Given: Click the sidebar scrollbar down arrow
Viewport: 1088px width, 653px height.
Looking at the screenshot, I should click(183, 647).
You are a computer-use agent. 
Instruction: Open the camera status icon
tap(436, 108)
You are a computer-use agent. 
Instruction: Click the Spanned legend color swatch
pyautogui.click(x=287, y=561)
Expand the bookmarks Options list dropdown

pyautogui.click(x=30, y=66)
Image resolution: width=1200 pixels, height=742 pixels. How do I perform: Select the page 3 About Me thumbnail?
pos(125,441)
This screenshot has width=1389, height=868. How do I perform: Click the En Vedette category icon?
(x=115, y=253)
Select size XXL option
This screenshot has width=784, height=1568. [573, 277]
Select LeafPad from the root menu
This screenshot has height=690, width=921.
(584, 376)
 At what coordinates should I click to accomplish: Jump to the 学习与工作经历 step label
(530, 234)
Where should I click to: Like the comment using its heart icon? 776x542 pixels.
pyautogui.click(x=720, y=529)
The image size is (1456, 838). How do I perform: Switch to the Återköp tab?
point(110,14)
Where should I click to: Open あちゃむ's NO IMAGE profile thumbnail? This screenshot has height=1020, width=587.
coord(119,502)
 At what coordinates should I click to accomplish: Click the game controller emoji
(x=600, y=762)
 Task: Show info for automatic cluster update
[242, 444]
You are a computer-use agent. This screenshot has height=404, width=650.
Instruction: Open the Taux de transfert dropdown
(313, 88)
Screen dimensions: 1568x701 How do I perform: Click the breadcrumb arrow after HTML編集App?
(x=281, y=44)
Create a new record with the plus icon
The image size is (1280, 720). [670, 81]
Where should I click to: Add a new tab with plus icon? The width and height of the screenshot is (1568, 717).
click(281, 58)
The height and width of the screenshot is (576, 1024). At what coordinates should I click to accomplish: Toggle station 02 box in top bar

::::::

● What you will do:
Retype each line of the material above exactly.

● Answer:
Given: Click the sidebar scrollbar down arrow
Viewport: 1088px width, 653px height.
Looking at the screenshot, I should click(183, 647).
You are a computer-use agent. 
Instruction: Open the camera status icon
tap(436, 108)
You are a computer-use agent. 
Instruction: Click the Spanned legend color swatch
pyautogui.click(x=287, y=561)
Expand the bookmarks Options list dropdown

pyautogui.click(x=30, y=66)
Image resolution: width=1200 pixels, height=742 pixels. How do I perform: Select the page 3 About Me thumbnail?
pos(125,441)
This screenshot has width=1389, height=868. How do I perform: Click the En Vedette category icon?
(x=115, y=253)
Select size XXL option
This screenshot has width=784, height=1568. [573, 277]
Select LeafPad from the root menu
This screenshot has height=690, width=921.
(584, 376)
 At what coordinates should I click to accomplish: Jump to the 学习与工作经历 step label
(530, 234)
Where should I click to: Like the comment using its heart icon? 776x542 pixels.
pyautogui.click(x=720, y=529)
The image size is (1456, 838). How do I perform: Switch to the Återköp tab?
point(110,14)
Where should I click to: Open あちゃむ's NO IMAGE profile thumbnail? This screenshot has height=1020, width=587.
coord(119,502)
 At what coordinates should I click to accomplish: Click the game controller emoji
(x=600, y=762)
 Task: Show info for automatic cluster update
[242, 444]
You are a computer-use agent. This screenshot has height=404, width=650.
Instruction: Open the Taux de transfert dropdown
(313, 88)
Screen dimensions: 1568x701 How do I perform: Click the breadcrumb arrow after HTML編集App?
(x=281, y=44)
Create a new record with the plus icon
The image size is (1280, 720). [670, 81]
Where should I click to: Add a new tab with plus icon? The width and height of the screenshot is (1568, 717).
click(281, 58)
The height and width of the screenshot is (576, 1024). At what coordinates should I click to accomplish: Toggle station 02 box in top bar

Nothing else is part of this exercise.